CHAPMAN: I think with our children, one of the main issues, one of the key issues is balance. A particular age of the child is important. The parent is the one who is responsible for setting guidelines. There has to be balance. There has to be limits and if you expect that of children and you apply that and there are consequences if they don’t follow that. Children learn. Children learn what we teach them to do.
EASLEY: Well we’ve been talking to Gary Chapman. Gary is a author, a conference speaker, a counselor, a friend for many years. Gary, you and Carolyn, we’re going to fast forward. You are 85, 89, you’re 92, you’re sitting on your front porch, in the Carolina mountains, perhaps, looking over your life, your children, your grandchildren, your history, your legacy. What will you regret? What will you remember?
CHAPMAN: You know, what I think that I will remember is the time we invested with our children. They’re both grown now;our daughter has her own children, and our son and his wife don’t have children. They’ve tried, but can’t have children. But they still say to us, the memories we have of sitting around the table, talking after we had meals are still vivid positive memories we have of childhood. Then the time my son and I took trips because every summer he and I would take a trip together for two or three days to do something together. Those memories are there and the investment we made in their lives. I’m very grateful for that. I don’t know, in terms of regret, I don’t have any super regrets in my life, to be very honest with you. God’s been good to us and to our family. I think, my deepest desire, from this point going forward is that I can end well and continue to do whatever God has on the drawing board for me, and when it’s time to go, it’s time to go, whenever that is. But I do want to be faithful. I don’t have any desire to go to Florida and sit in a rocking chair and wait to die. People ask me, “What would I like to do if I retired?” Well, I’d like to do what I’m doing.
EASLEY: Yes
CHAPMAN: As long as I have energy, I want to keep on counseling people, writing books, speaking, working here in the local church,ministering to people. As long as I have energy, that’s what I want to do. When God’s through with me, than I’m ready to go. That’s my prayer, is that I can look back and not have any deep regrets.

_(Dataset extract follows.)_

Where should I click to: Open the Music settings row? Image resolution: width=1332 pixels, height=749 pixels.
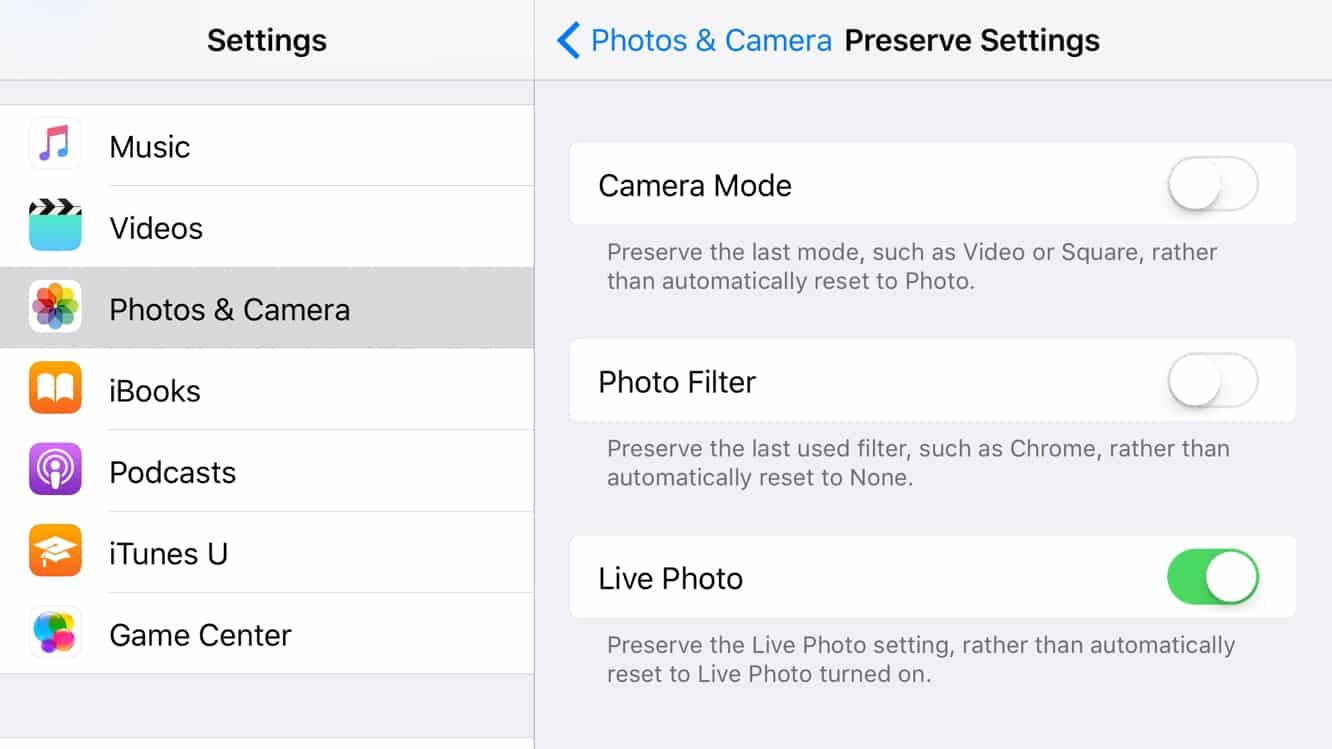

EASLEY: That’s wonderful Gary and it’s a privilege to call you, my friend. I appreciate your ministry in my life. Cindy and I have benefited from your friendship, from your labors, your books, your conferences. We love you and appreciate you Sir and give your wife greetings for us. Thanks for being on the broadcast with us today.
CHAPMAN: Thank you, Michael. Keep up the good work. I appreciate your ministry.
EASLEY: Blessings, Sir.
I was privileged to have two mentors, Floyd Sharp and Dr. Howard Hendricks. Floyd was a mentor for over 15 years and the prof for nearly 30 and to sum up what Floyd would say is, “Michael, make memories with your children, and make good memories when possible.” He was a folksy psychologist, who often underscored you were going to have regrets in life, but work to make some good memories, to build some intentional good memories in your kids lives. Just along the line Gary has said, in regards to the prof, he died doing what he loved doing best and that was spending time with his students. Even as his health was failing, he still enjoyed being around young minds asking good questions. The question haunts me, I don’t know if it haunts you. But I want to live with the minimal amount of regret, and too many of us have some dark regrets from our past life. Know this: God is a good God. He is kind. He forgives. Redeem the time that you have now. Don’t wait. Don’t live with the regret. Do something to change that. Make good memories with your spouse. Make good memories with your kids, even your adult kids. Try to make some new good memories. You’ll never regret that. This is Michael Easley inContext.